Segment Start: Records to use

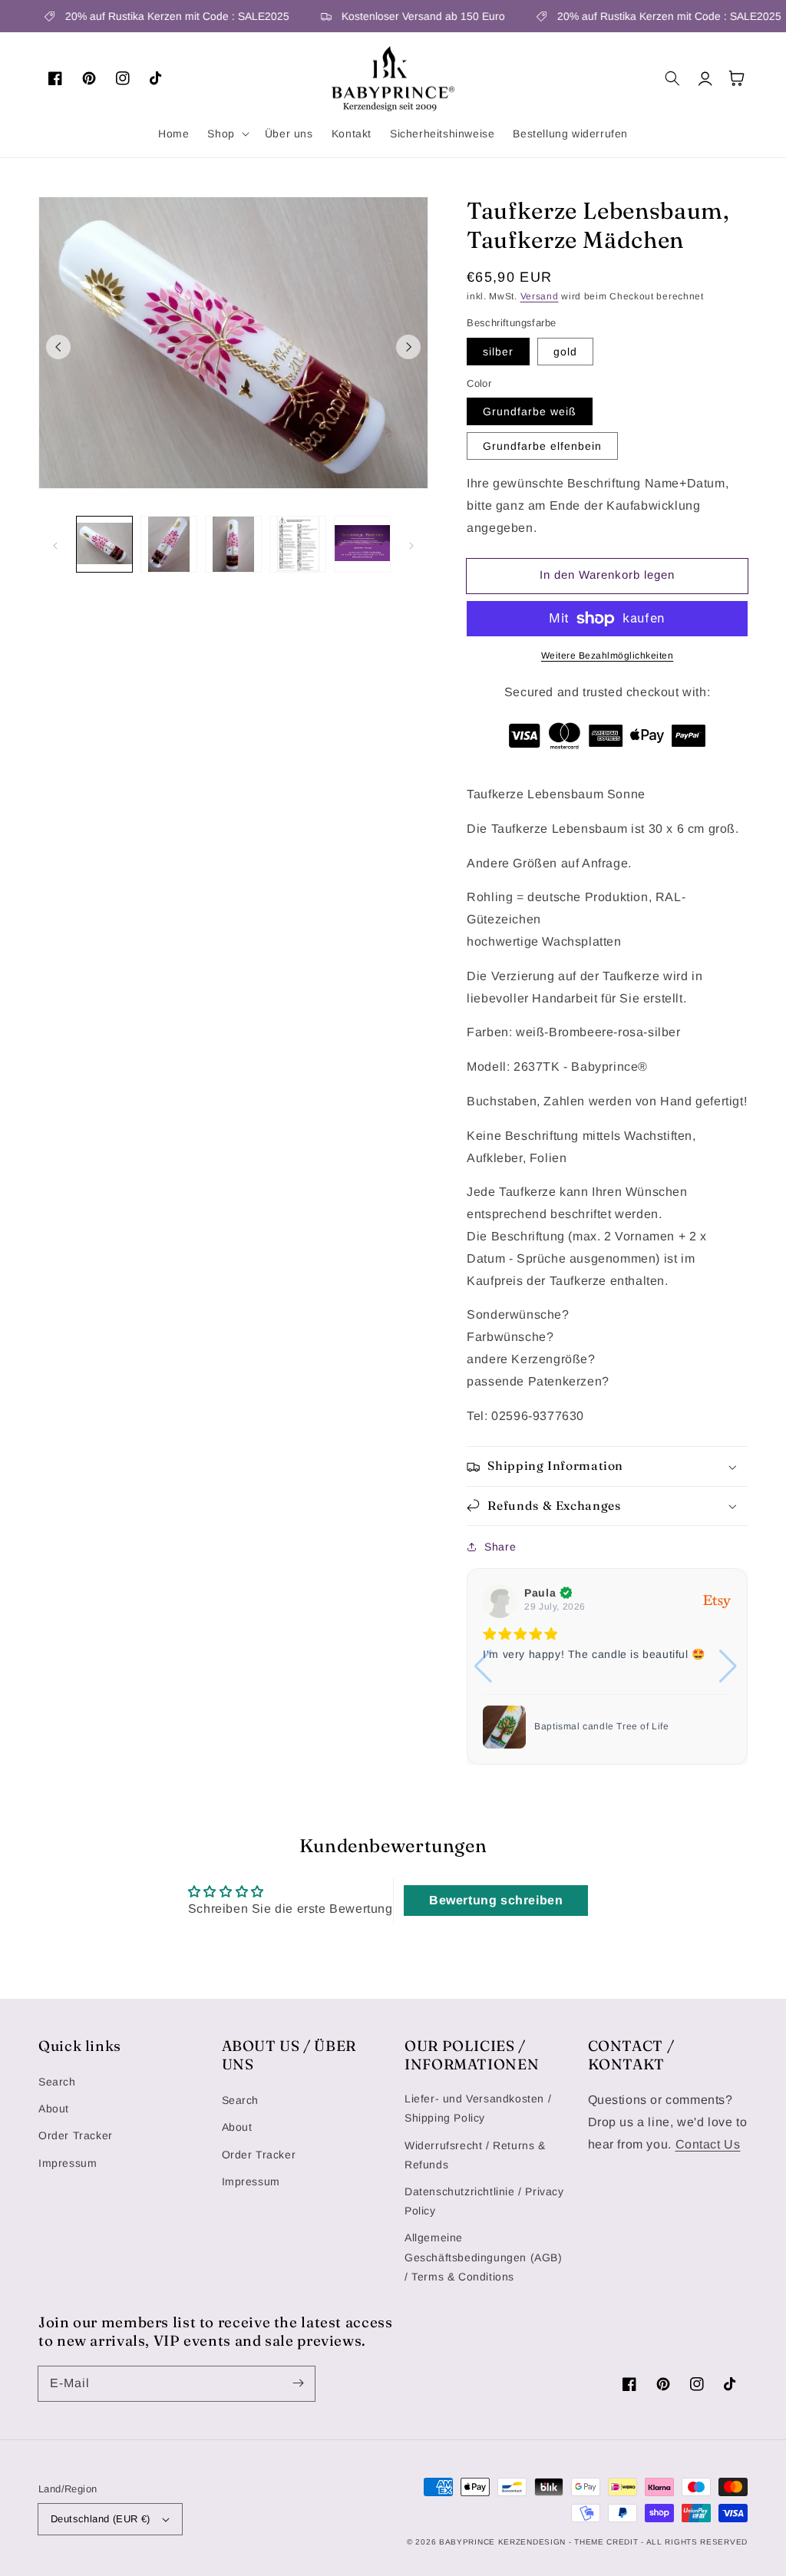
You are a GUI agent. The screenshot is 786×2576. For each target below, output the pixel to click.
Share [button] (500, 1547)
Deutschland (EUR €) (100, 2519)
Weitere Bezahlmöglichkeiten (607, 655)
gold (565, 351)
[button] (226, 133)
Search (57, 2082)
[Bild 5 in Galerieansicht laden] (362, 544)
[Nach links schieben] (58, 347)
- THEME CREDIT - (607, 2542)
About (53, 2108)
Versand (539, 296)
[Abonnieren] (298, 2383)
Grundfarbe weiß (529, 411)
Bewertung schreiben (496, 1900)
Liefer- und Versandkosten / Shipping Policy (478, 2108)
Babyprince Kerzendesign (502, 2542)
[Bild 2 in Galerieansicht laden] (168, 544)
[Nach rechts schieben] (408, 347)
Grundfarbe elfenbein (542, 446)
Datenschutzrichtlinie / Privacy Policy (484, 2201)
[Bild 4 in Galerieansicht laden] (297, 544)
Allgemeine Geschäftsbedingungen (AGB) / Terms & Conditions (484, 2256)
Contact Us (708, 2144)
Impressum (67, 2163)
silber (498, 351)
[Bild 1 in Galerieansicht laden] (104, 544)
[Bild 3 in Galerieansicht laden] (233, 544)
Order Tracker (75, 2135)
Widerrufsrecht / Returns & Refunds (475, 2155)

Segment End: Records to use

▶ _What you are asked to do_
Only the lines from the one containing "Contact Us (708, 2144)" through the end of the listing belong in the response, each reproduced exactly.

▶ _Expected output_
Contact Us (708, 2144)
Impressum (67, 2163)
silber (498, 351)
[Bild 1 in Galerieansicht laden] (104, 544)
[Bild 3 in Galerieansicht laden] (233, 544)
Order Tracker (75, 2135)
Widerrufsrecht / Returns & Refunds (475, 2155)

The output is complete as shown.